Joe Schrank is the founder of the San Francisco-based recovery group Remedy Recovery MAT, which uses marijuana as a recovery agent. He said many traditional treatment programs fail to offer a viable way out of addiction.
“Opiate addiction is really disruptive to development, emotions, spirituality, family life, on the using end and the recovery end,” Schrank said. “Cannabis offers a softer landing. It offers people time to settle in to this.”
Schrank said while he doesn’t view marijuana as the perfect solution to the nation’s drug problem, he thinks it should be an option for patients and providers.
“There are people who can manage chronic pain without opioids at all,” he said. “They can use cannabis medicinally. One of the ways to avoid the pitfalls of opioids is manage pain before you even take an opioid.”
Smith said that while his own recovery from opiate abuse is abstinence-based, he knows people that have been abstinent from opiates for years who still use marijuana and alcohol.
There are risks associated with using marijuana in any capacity, Smith said, but there is also a stigma associated with using the drug for medical purposes.

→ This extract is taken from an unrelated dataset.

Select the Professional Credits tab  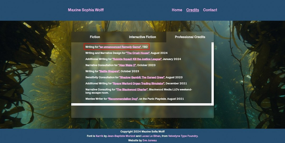click(x=190, y=37)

“A comparison would be how the broad perspective on syringe exchange programs and safe injection sites, as a method to decrease overdoses and disease transmission rates has changed,” Smith said. “The stigma for those ways of helping people has decreased because we’ve seen how helpful they can be to people.”
Similarly, the stigma for medical marijuana use may change.
“Over time, once something becomes properly regulated and administered, it can be effective,” Smith said. “There definitely needs to be more research, there definitely needs to be more thought, but it’s definitely promising.”